California Bones by van Eekhout. This is supposed to be a fantasy heist novel. I have only read one other book by van Eekhout, a MG story that turned out to be too young for me, but I have very high hopes for California Bones, which is an adult novel. It’s the first book of a trilogy, but the whole trilogy is out, so about time I read this one.
Rose Under Fire by Wein The stars had to align just right for me to pull this off my TBR pile. I love Wein’s work, but her books are intense. I needed time to read a very absorbing book, and I had to be in the *mood* for a very absorbing book. At the moment, both seem to be true.
Un Lun Dun by Miéville. I found the beginning catchy, but Miéville is the kind of author who often makes you work pretty hard. I had to be in the mood. I think I am now.
Kingfisher by McKillip. Mmmm. I need a lot of really good chocolate and a rainy day and I will just sink into this book.

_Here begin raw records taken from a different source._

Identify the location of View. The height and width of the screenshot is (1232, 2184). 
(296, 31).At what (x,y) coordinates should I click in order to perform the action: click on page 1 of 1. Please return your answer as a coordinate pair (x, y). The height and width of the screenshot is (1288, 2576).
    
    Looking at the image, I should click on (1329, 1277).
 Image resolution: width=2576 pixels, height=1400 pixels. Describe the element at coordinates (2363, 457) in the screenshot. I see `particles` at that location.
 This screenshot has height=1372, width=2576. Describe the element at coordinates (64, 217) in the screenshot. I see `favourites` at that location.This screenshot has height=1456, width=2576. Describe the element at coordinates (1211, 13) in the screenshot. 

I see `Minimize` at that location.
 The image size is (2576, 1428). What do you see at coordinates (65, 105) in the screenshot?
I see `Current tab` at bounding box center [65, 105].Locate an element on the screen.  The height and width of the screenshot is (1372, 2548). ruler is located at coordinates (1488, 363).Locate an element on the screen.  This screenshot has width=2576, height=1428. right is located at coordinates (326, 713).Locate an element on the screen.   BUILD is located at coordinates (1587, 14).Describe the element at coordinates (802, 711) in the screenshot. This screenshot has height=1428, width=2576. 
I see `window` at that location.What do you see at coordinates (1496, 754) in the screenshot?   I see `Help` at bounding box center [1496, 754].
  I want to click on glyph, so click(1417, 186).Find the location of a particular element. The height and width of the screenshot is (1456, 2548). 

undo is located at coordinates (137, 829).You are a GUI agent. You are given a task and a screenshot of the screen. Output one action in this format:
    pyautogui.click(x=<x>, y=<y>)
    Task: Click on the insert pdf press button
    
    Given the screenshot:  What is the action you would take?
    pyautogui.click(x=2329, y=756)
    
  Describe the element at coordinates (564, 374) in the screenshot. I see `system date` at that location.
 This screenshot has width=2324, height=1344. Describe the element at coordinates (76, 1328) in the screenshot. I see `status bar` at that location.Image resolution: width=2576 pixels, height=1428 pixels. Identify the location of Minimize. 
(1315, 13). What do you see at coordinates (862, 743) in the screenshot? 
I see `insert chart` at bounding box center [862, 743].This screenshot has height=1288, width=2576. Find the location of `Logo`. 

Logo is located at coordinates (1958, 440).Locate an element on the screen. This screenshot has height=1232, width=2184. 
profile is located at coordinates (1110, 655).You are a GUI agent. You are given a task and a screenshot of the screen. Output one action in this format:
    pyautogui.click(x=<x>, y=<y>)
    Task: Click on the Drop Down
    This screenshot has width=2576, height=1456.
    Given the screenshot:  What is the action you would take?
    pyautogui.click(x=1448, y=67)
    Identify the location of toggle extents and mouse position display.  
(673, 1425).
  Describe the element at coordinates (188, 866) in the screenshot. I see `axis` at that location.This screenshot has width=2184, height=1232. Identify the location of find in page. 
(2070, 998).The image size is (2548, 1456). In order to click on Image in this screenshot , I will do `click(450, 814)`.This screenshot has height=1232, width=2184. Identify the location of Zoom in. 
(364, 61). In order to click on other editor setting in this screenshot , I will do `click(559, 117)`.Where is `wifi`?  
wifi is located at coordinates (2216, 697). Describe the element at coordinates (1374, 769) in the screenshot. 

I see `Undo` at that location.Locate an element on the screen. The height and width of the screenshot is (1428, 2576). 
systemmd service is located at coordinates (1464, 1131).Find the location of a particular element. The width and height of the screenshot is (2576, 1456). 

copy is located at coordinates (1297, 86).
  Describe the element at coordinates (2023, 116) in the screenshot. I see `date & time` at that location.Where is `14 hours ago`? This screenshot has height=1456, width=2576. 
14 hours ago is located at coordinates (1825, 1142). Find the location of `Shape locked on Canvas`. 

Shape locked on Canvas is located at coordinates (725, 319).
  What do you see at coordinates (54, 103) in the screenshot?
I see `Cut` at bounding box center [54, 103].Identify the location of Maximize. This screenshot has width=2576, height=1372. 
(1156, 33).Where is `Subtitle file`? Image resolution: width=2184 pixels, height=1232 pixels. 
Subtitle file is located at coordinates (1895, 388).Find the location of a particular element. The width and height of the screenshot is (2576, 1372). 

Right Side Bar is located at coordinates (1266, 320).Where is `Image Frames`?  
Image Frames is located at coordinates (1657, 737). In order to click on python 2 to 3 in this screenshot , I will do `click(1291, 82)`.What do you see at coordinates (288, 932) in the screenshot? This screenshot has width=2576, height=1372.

So, let’s see. That’s two secondary world fantasies, four fantasies set more or less in our world, a fairy tale retelling, a contemporary YA, a historical, and an SF novel. A pretty decent selection. Not sure I will read all these in May . . . the odds are probably somewhat against it . . . but they’re definitely all on the top of my TBR pile and I’m sure I will read some of them this month – hopefully a lot of them.